** begin Data lines **

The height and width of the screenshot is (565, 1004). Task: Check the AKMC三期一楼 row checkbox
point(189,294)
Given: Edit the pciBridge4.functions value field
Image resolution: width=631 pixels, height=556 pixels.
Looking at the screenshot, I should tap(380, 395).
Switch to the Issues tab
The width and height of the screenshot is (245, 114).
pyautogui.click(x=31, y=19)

** end Data lines **
** begin Data lines **

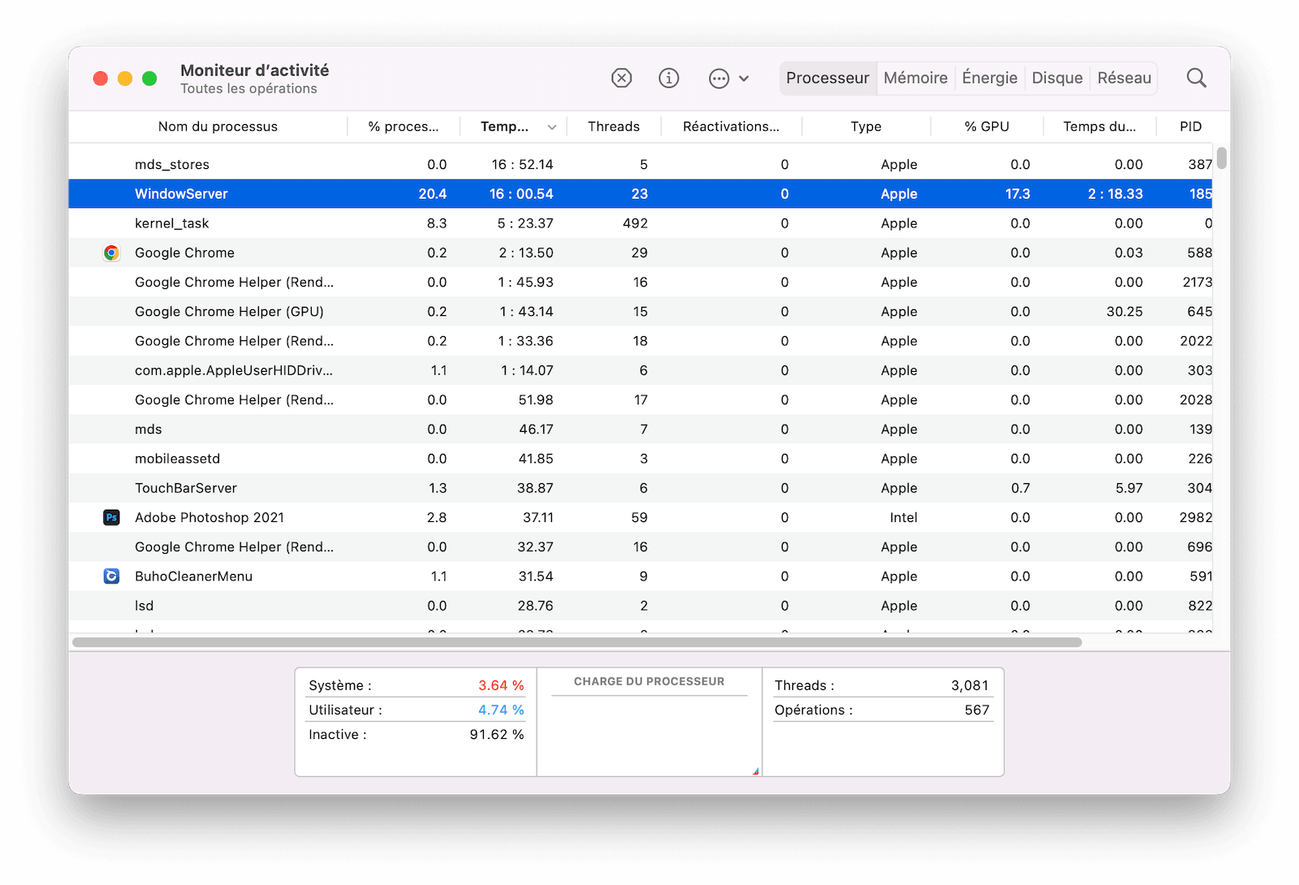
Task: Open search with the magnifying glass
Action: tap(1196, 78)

** end Data lines **

- _Written instruction_: Substitute "check box" for "checkbox" in the lines from the one containing "The height and" up to and including the one containing "point(189,294)". Return only those lines, with everything else left unchanged.

- _Answer for this exercise_:
The height and width of the screenshot is (565, 1004). Task: Check the AKMC三期一楼 row check box
point(189,294)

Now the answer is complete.